Aufgaben:
A - Schreibe aus dem Textauszug zur Globalisierung der Politik den Abschnitt von „Die Globalisierung der“ bis einschließlich „Beziehungen immer schärfer.“ wortgetreu ab.
B - Nenne alle Substantive im Textauszug, die auf „-ung“ oder „-ungen“ enden.
C - Weshalb ist die zunehmende Globalisierung der Politik laut dem Textauszug positiv zu werten?

Textauszug:
◇ ◇ ◇ ◇

Die Globalisierung der Politik nimmt ständig zu. Diese Tatsache ist durchaus positiv zu werten, da dadurch die internationale Zusammenarbeit an Intensität gewinnt, was z.B. friedenspolitisch wichtig ist. Anderseits droht durch den Globalisierungsprozess die Demokratie zunehmend ihrer Substanz beraubt zu werden. Regierungen und finanzkräftige Lobbies können ungehindert Regelwerke aufstellen, die sie auf Kosten der Bevölkerungen begünstigen. Deshalb stellt sich das Problem der Demokratisierung der internationalen Beziehungen immer schärfer.

◇ ◇ ◇ ◇

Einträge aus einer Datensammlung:

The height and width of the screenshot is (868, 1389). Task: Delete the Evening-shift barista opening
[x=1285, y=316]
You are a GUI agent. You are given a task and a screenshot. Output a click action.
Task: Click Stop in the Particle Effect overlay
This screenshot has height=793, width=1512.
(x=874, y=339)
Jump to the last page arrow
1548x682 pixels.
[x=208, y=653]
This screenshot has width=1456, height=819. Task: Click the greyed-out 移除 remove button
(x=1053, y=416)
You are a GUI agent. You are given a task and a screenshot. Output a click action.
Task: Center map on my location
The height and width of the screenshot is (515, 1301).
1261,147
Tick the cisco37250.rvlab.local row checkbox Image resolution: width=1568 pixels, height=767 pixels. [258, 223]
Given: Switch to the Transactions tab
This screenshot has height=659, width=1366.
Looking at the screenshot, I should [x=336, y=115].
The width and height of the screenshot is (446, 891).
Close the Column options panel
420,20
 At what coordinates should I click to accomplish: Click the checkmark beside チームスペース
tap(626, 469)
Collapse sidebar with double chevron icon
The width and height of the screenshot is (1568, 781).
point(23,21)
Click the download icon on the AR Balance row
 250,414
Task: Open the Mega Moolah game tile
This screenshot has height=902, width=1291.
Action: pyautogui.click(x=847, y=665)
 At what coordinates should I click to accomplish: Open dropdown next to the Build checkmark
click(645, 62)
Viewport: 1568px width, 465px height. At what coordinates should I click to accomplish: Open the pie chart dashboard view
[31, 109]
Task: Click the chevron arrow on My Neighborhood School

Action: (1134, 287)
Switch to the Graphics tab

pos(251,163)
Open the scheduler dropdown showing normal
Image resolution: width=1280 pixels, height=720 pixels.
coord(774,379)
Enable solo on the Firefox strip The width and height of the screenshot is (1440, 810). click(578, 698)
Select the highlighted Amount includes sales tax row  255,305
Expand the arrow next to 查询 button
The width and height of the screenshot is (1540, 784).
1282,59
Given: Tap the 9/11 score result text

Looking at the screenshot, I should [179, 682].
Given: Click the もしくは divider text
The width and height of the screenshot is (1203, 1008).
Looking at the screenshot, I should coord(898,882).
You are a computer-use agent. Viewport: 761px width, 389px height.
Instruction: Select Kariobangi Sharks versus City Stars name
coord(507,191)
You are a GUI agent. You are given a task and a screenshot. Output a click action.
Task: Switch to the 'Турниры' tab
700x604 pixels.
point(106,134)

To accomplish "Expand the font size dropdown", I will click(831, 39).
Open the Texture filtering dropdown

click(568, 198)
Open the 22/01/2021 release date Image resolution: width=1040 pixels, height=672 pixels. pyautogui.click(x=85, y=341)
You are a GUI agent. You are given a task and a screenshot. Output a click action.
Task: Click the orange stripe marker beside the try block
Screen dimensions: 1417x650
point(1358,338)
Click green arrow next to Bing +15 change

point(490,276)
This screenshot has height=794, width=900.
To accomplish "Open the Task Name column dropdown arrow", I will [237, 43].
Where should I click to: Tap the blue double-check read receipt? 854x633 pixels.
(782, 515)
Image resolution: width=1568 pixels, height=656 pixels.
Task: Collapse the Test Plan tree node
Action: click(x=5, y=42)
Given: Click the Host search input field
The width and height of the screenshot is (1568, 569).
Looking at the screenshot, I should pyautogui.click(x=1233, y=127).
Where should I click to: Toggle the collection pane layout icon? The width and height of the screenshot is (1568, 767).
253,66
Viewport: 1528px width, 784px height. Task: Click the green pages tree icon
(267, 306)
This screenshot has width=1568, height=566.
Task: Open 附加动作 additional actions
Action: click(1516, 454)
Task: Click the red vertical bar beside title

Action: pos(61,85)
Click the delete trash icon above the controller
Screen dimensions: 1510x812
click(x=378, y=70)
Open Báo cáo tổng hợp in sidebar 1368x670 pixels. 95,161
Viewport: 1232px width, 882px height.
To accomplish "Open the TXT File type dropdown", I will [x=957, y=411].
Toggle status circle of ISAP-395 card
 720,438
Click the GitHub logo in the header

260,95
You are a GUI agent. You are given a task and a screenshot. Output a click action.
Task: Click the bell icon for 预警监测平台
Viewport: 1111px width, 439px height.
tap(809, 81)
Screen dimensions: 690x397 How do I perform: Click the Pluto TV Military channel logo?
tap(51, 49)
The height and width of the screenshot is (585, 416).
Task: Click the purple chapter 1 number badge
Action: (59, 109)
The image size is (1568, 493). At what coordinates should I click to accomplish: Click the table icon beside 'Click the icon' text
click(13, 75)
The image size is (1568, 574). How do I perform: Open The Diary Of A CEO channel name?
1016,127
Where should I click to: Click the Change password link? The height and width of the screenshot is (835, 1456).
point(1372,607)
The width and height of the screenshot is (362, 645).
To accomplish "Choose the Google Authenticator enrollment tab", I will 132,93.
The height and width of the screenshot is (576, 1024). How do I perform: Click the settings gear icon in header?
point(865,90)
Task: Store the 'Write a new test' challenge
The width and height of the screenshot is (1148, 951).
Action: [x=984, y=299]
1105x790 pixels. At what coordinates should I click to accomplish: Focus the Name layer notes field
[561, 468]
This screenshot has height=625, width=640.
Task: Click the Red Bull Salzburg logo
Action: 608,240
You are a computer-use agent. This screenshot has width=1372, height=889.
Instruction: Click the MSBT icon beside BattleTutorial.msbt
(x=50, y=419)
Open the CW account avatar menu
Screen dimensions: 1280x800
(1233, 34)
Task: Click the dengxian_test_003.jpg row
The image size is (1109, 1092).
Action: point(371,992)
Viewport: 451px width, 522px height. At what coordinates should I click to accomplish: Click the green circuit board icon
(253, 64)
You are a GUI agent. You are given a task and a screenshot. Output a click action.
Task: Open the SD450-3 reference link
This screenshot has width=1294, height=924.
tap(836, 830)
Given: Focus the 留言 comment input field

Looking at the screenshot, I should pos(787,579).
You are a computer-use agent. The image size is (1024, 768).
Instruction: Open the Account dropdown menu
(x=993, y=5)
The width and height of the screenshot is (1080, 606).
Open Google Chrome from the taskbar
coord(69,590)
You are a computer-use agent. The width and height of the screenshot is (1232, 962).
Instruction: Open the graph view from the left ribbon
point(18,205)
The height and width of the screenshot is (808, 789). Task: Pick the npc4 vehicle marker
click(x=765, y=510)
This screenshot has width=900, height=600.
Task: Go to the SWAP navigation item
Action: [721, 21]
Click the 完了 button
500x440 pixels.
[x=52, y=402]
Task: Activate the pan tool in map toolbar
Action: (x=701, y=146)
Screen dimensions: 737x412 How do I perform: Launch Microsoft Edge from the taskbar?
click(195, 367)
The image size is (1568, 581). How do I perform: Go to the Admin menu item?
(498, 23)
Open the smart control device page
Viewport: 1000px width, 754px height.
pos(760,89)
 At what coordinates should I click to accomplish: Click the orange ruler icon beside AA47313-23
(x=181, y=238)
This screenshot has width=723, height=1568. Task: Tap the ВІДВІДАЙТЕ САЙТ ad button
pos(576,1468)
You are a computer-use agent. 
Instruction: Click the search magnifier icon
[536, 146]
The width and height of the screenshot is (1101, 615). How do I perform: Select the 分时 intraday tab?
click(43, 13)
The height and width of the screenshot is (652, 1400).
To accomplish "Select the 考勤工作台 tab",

◇ ◇ ◇ ◇

Lösungen:
A -
Die Globalisierung der Politik nimmt ständig zu. Diese Tatsache ist durchaus positiv zu werten, da dadurch die internationale Zusammenarbeit an Intensität gewinnt, was z.B. friedenspolitisch wichtig ist. Anderseits droht durch den Globalisierungsprozess die Demokratie zunehmend ihrer Substanz beraubt zu werden. Regierungen und finanzkräftige Lobbies können ungehindert Regelwerke aufstellen, die sie auf Kosten der Bevölkerungen begünstigen. Deshalb stellt sich das Problem der Demokratisierung der internationalen Beziehungen immer schärfer.

B - Globalisierung, Regierungen, Bevölkerungen, Demokratisierung, Beziehungen

C - Weil dadurch die internationale Zusammenarbeit an Intensität gewinnt, was z.B. friedenspolitisch wichtig ist.